The insurance industry itself came out with furious denunciations of the idea already, and the CBO reaction was going to be devastating. Lee himself must have known his amendment would be withdrawn (it was bracketed in the bill text, meaning it would be the subject of a separate vote) and he and Cruz would be undergoing a humiliating defeat before being pressured to vote for a bill they'd sworn never to vote for (they deny, with some justice, that it repeals Obamacare at all, though the other side of that is that it does make Obamacare unworkable, which ought to satisfy them).

I sincerely wish Senator McCain well and hope to see him back at work in weeks rather than months, but I can't shake the feeling that there's something providential in the way he's been taken temporarily out of commission.

I'm thinking about Edward M. Kennedy, the Lion of the Senate, in 2009 battling incurable brain cancer and fighting almost literally to the last to see the very partial fulfillment of his long dream of universal health insurance for Americans, taking the plan he did so much to help Massachusetts state legislators to produce against Mitt Romney's wishes and helping to craft a national version, which finally made it out of committee about a month before he died. The way the collapse of the most serious threat to the ACA flows out of McCain's treatable brain condition is completely symmetrical with the Act's victory eight years ago, in one of those cases of history not repeating itself but rhyming.

The story isn't over yet, of course. The Emperor has issued his Twitter-ukaz

and McConnell has agreed to put that to a vote, although even the failing New York Times can't see a way that could pass, for good reason. There's already a CBO score for this bill, which Congress passed in 2015 and Obama vetoed, and it makes the Senate Better Care Reconciliation Act look benign by comparison. Andrew Prokop summarized it for Vox last January:
The report estimates what would likely happen if the partial repeal bill Republicans passed in 2015, but which was vetoed by President Barack Obama, actually became law without any replacement.
Its findings aren’t pretty. CBO estimates that, compared to what’s already projected to happen under current law:
  • 18 million more people would become uninsured in the first full year after the bill’s enactment — rising to 32 million more people by 2026;
  • premiums in the individual insurance marketplaces would soar — they’d go up 20 to 25 percent above currently projected increases in the first full year after repeal, and “would about double by 2026”;
  • and access to coverage on the individual markets would plummet — about half of the US population would live in areas “that would have no insurer participating” in the individual market, CBO projects.
If there's anybody out there who thinks a Republican Congress would be able to construct a replacement to forestall these dire effects (in a measure affecting one sixth of the economy, as they always remind us) in the course of less than two years, I've got a sequester plan to sell them.

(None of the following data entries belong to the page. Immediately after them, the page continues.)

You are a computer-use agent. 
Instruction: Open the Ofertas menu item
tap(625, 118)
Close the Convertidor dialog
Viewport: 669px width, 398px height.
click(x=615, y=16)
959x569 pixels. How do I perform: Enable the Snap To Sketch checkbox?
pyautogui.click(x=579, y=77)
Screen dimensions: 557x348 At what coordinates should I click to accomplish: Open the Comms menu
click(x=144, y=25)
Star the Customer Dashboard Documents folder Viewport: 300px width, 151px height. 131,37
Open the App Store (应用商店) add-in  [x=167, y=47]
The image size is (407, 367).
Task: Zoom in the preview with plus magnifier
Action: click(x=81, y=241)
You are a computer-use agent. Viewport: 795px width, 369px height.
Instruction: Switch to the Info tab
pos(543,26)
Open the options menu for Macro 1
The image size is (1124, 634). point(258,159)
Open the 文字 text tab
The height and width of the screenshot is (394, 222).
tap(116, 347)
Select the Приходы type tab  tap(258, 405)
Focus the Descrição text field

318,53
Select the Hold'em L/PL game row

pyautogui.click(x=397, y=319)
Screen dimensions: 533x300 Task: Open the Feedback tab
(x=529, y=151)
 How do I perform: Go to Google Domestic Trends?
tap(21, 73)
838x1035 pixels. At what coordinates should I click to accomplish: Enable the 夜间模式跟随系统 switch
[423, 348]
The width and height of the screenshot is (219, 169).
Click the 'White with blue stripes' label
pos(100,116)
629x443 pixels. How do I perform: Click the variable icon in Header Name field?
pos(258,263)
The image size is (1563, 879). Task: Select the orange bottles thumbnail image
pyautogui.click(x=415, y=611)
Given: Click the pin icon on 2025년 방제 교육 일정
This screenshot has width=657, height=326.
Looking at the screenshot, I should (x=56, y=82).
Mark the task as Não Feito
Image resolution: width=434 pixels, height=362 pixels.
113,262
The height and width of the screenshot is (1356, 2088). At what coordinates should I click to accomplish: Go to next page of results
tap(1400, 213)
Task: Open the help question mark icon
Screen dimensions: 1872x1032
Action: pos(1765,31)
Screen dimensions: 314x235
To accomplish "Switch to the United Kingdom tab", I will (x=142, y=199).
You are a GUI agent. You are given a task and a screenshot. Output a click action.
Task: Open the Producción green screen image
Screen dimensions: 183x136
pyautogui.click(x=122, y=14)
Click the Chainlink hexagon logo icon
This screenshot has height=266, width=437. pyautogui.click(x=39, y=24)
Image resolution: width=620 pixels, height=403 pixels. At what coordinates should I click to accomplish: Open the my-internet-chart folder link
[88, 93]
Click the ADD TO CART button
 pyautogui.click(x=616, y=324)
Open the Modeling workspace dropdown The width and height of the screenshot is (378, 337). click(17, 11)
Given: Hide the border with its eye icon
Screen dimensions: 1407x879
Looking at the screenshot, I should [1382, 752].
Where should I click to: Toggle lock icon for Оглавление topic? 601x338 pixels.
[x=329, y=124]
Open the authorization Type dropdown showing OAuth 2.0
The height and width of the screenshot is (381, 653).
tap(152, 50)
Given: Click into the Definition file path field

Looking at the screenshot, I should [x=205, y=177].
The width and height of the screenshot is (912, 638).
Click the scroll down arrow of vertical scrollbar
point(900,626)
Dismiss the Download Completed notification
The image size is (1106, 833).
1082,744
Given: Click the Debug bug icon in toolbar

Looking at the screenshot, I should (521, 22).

So they'll have to end up where McConnell himself predicted they would, as I was saying last week, with a Gang of 8 bipartisan type of effort to fix up the ACA in time for the next Open Enrollment season. It won't be pretty, but it will be sort of OK.

PLEASE DON'T BELIEVE ME! KEEP CALLING YOUR SENATORS AND FLOCKING TO THOSE TOWN HALLS AND DEMONSTRATING! A HUGE REASON WHY THIS IS WORKING OUT IS THE FACT THAT THE PUBLIC IS ENGAGED!

They're Republicans, and the fact that a plan is crazy and cruel isn't by itself enough to stop them.

Update: The repeal for repeal's sake proposal has already sunk under rejection by Collins, Capito, and Murkowski. That was easy!